Year in dance finishes at Mandell

Drexel students had the last chance of the season June 1 and 2 to experience the unique flavor of the two companies of the Drexel Dance Program when both FreshDance and the Drexel Dance Ensemble performed at the Mandell Theater.

Drexel’s freshman dance company FreshDance, held their spring performance in Mandell Theater June 1-2. The dance pieces covered a wide range of genres such as nature and the Jazz Age. Performances featured the Drexel Dance Ensemble.
Drexel’s freshman dance company FreshDance, held their spring performance in Mandell Theater June 1-2. The dance pieces covered a wide range of genres such as nature and the Jazz Age. Performances featured the Drexel Dance Ensemble.

The company dazzled the audience with its spring concert, which included two student-choreographed pieces and four professionally choreographed dances. All of them come together in “Elements,” because, as ensemble director Miriam Giguere said, the performance is “a reflection of the variety of artistic elements and ideas that are used in the work.”

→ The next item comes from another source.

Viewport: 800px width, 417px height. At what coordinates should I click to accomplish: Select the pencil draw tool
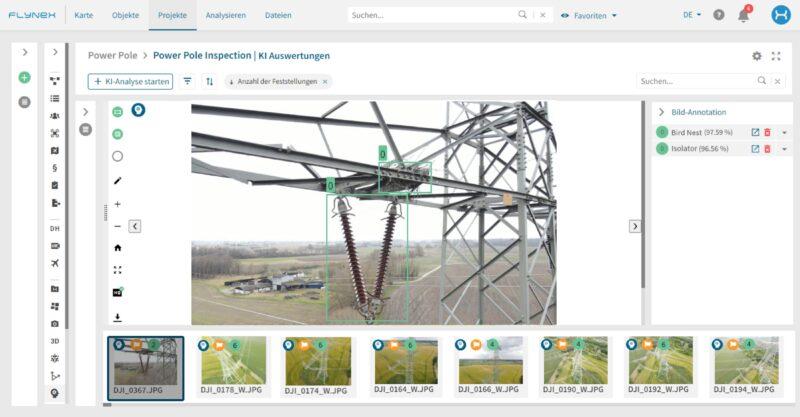(x=117, y=180)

That is the case indeed. First, the audience had a chance to experience the coolness of the ocean depth and variety of life  in the piece “Undercurrents,” choreographed by Stephen Welsh to original music by John Glaubitz. This clean study on the “flowiness” of water and its creatures is a captivating twist on movements of nature in a place far away.

In the second piece, “To Escape the Absolute,” the viewer was in for a sudden change of climate. Choreographed by student Lauren Bilski to British band Muse’s song “Time Is Running Out,” which was performed by The Section Quartet, this piece was unsettling through the choreography’s imitation of scratching movements but excellent in maximizing the cooperation between the dance and the music. From this journey inside the human soul, the viewer travels to a place resembling the Jazz Age in Jennifer Morley’s “The Impulsive Strut” to the music of The Gotan Project and Gipsy Kings. In this choreography, the audience saw the role of lighting in setting the stage for the dancers and how a stage can be divided in an unconventional way to make it a part of the dance experience.

As the next piece proved, in addition to lighting and stage utilization, media and excerpts of texts can have an important role in revealing the essence of the dance. In “Shifting in Memoriam,” the students of the dance and digital media programs collaborated in a weekend project called the Performance Charrette. Another collaboration was admired in “Fashioned From the Opinion” (choreographed by Meredith Rainey), this time starring guest dancers from the Drexel Dance Ensemble, accompanied by the Drexel University Concert Band. Olive Prince’s “Sunset East of the Hot Tin Roof” is another example of work between departments, as it was set to a new composition by Drexel music program director Luke Abruzzo titled “Contemplacion.” Its slow pace and charming costumes by Katherine Fritz captivated the audience for a mesmerizing and restful experience, especially because it was performed right after “Thingamajig.” Choreographed by student Leah Spangler, this work was a joyful and colorful appreciation of play and fun.

All of these amazing pieces came together in “Elements,” which left the audience excited for the upcoming season.